• ASSIGNMENT:
Convert the lines in the items below, from the line containing "Image resolution: width=825" through the end of the items, into a JSON list of strings with one string per line, omitting blank lines and leaving the pictures out of the answer.

Items from a dataset
****************************************

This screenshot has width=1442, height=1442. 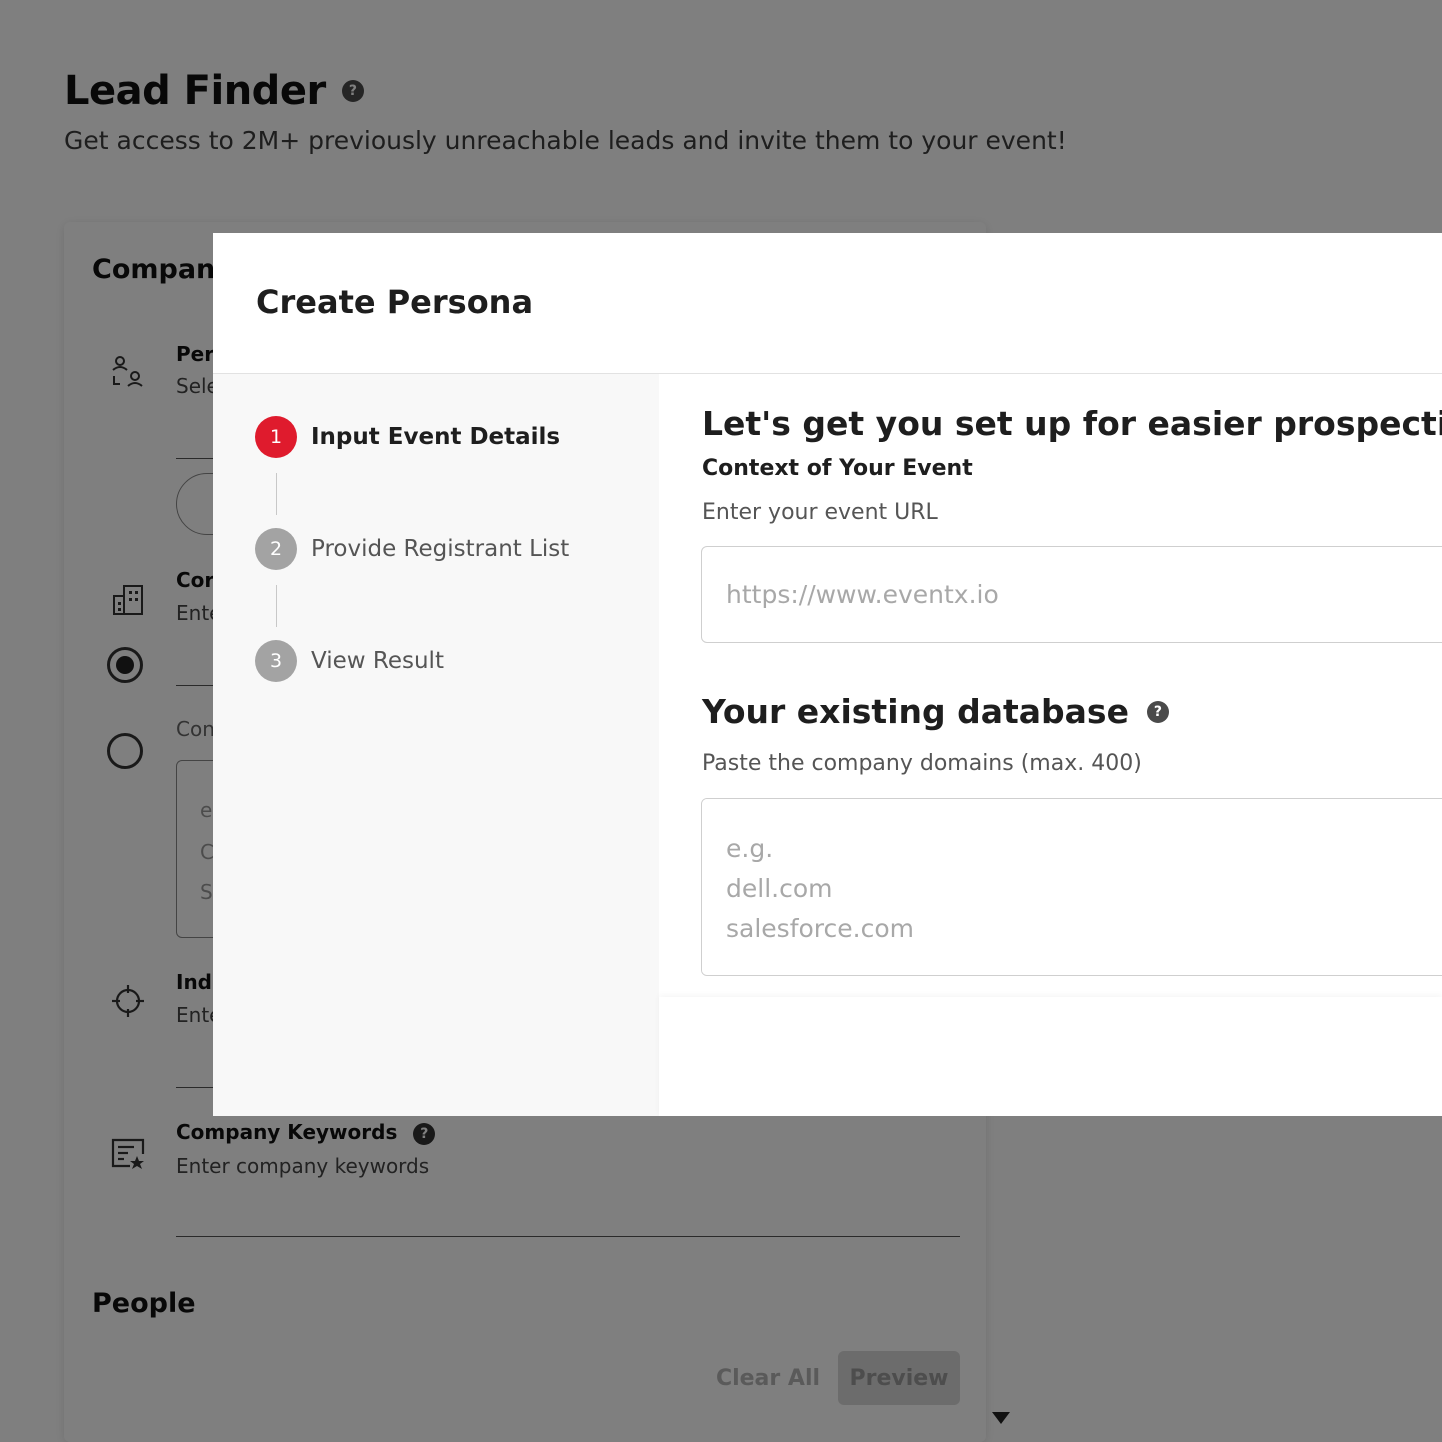 I want to click on context-label: Context of Your Event, so click(x=838, y=468).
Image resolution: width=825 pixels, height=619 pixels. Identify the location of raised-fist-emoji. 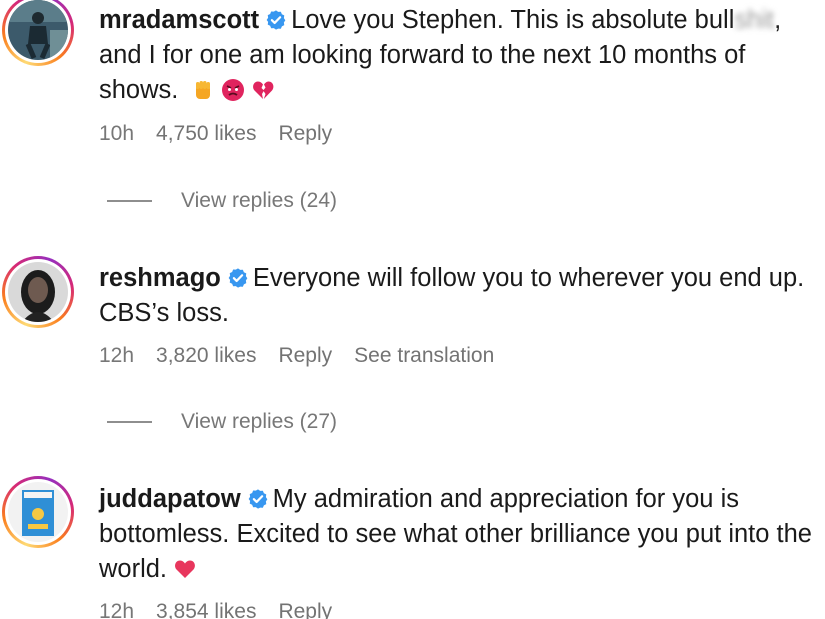
(203, 90).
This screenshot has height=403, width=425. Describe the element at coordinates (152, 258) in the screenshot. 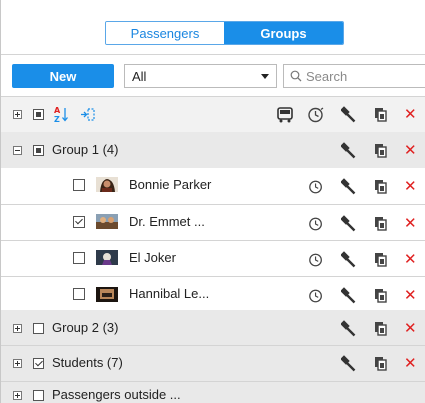

I see `passenger-name: El Joker` at that location.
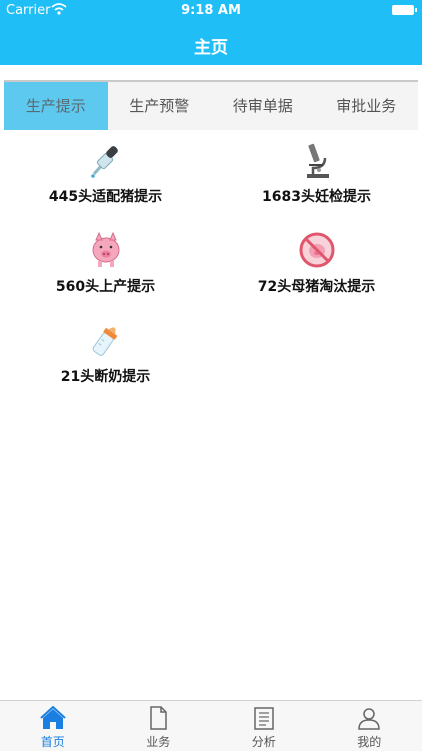  I want to click on tabbar-home: 首页, so click(53, 726).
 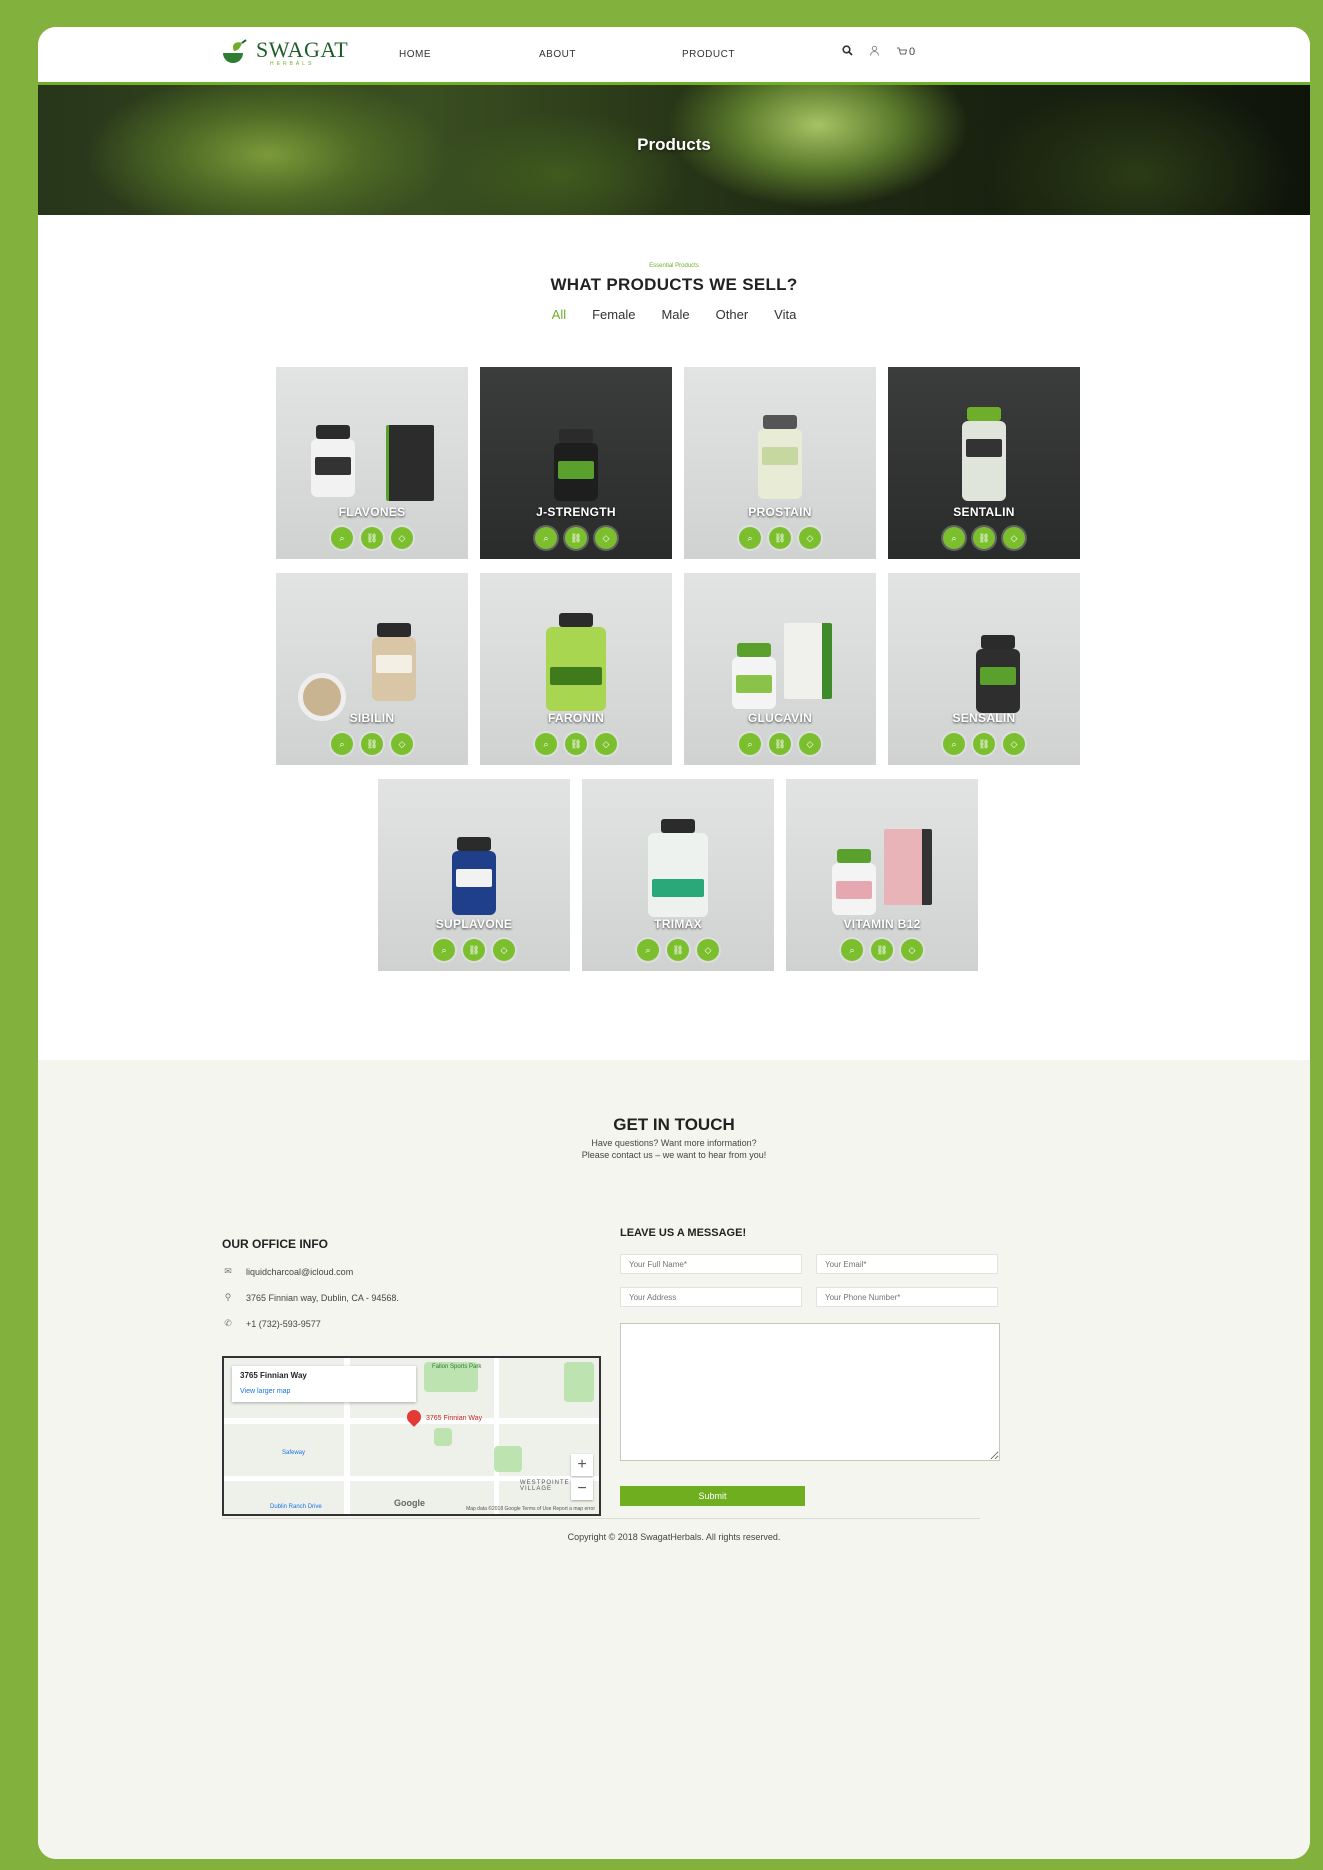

****************************************

• RESULT OF THE EXERCISE:
[
  "Image resolution: width=825 pixels, height=619 pixels. Identify the location of raised-fist-emoji. ",
  "(203, 90).",
  "This screenshot has height=403, width=425. Describe the element at coordinates (152, 258) in the screenshot. ",
  "I see `passenger-name: El Joker` at that location.",
  "  I want to click on tabbar-home: 首页, so click(53, 726)."
]